- The so-called “bond king” Jeffrey Gundlach said in a webcast Tuesday retail investor activity is “downright terrifying.”
- While stimulus has helped many survive the pandemic, it has provided other amateur investors capital to invest in stock markets.
- Online trading platform Robinhood has added more than 3 million accounts in 2020.
- Day-traders have piled into several worthless stocks such as Hertz and JCPenney despite the risks.
- Visit Business Insider’s homepage for more stories.
Hedge fund billionaire Jeffrey Gundlach is sounding the alarm on a “downright terrifying” boom in day-trading and retail investor activity.
The so-called “bond king” and founder of DoubleLine Capital, was quoted by CNBC in a webcast Tuesday as saying: “of course, retail investor activity is downright terrifying.”
He said an increase in trades-per-account on online brokerage platforms was worrying. “We just see how much trading is going on in retail,” Gundlach said.
Online platform Robinhood has taken the day-trading frenzy by storm, having booked 4.31 million daily average revenues trades in June alone, more than double the first quarter, a company spokesperson told Business Insider.
Charles Schwab, Interactive Brokers, Etrade and TD Ameritrade all surged in popularity in recent months. Robinhood has added more than 3 million accounts in 2020 so far.
Gundlach said the government’s stimulus measures have aided a rise in day-trading. While the measures helped many struggling Americans ride out the pandemic, for others it provided a dangerous route to the stock market, he said.
Gundlach said amateur investors are like strangers offering candy to kids.
“It looks like people are kind of re-gifting the candy the con has given them … they are throwing that candy into this retail investment fervor,” he said.
He added: “This is a terrible sign for the condition of the market for anybody who’s experienced a significant number of cycles, which I’ve definitely experienced.”
Over the last year in particular, amateur traders have piled into anything from big blue-chip stocks, to those of bankrupt car rental company Hertz, as well as into several other near-worthless stocks such as retailer JCPenney in recent months.
Day-traders have sought to profit from a swathe of stock-price crashes in the wake of the coronavirus crisis, with punters, both seasoned and rookies, looking for new means of capital and also entertainment, when major-league sports were cancelled due to COVID-19.
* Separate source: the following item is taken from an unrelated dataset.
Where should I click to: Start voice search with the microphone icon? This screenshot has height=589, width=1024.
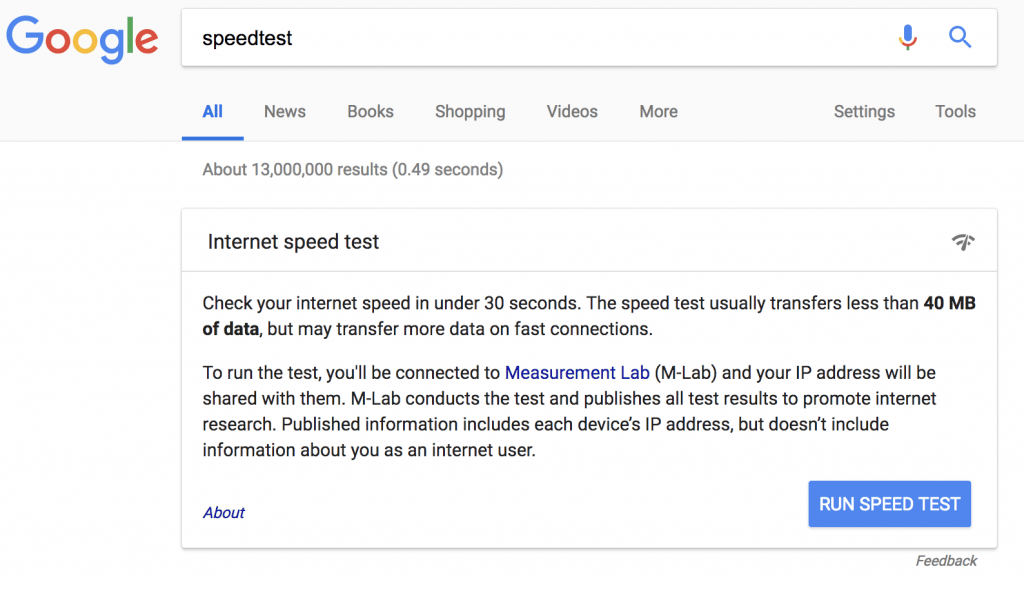pyautogui.click(x=907, y=37)
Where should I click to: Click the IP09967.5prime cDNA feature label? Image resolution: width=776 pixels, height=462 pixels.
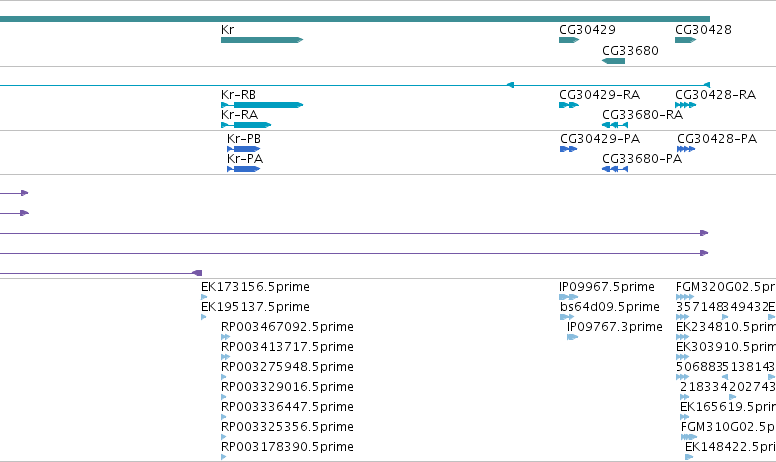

Dave Portnoy, the founder of Barstool Sports, became the poster-child of the surge in day-trading that has helped push markets to record highs in recent months.
The S&P 500 is trading at a one-month low after a three-day sell-off but is still up around 50% since touching multi-year lows of 2237.40 in March.
The index’s gains come even after a sell-off on Wall Street last Thursday that led all major US indices to close lower for three consecutive sessions by Tuesday. US markets were closed on Monday for Labor Day.
Gundlach shot to fame through some of the calls he made on the US fixed-income market, earning himself the nickname “the bond king”.
He predicted the subprime mortgage crisis in 2007 calling it an “unmitigated disaster” before the financial crisis hit. His DoubleLine Core Fixed Income delivered a return of almost 8% in 2019.
Mohamed El-Erian, chief economic advisor at Allianz, warned at the start of the month retail investors could drown in. a sea of selling if a correction took place.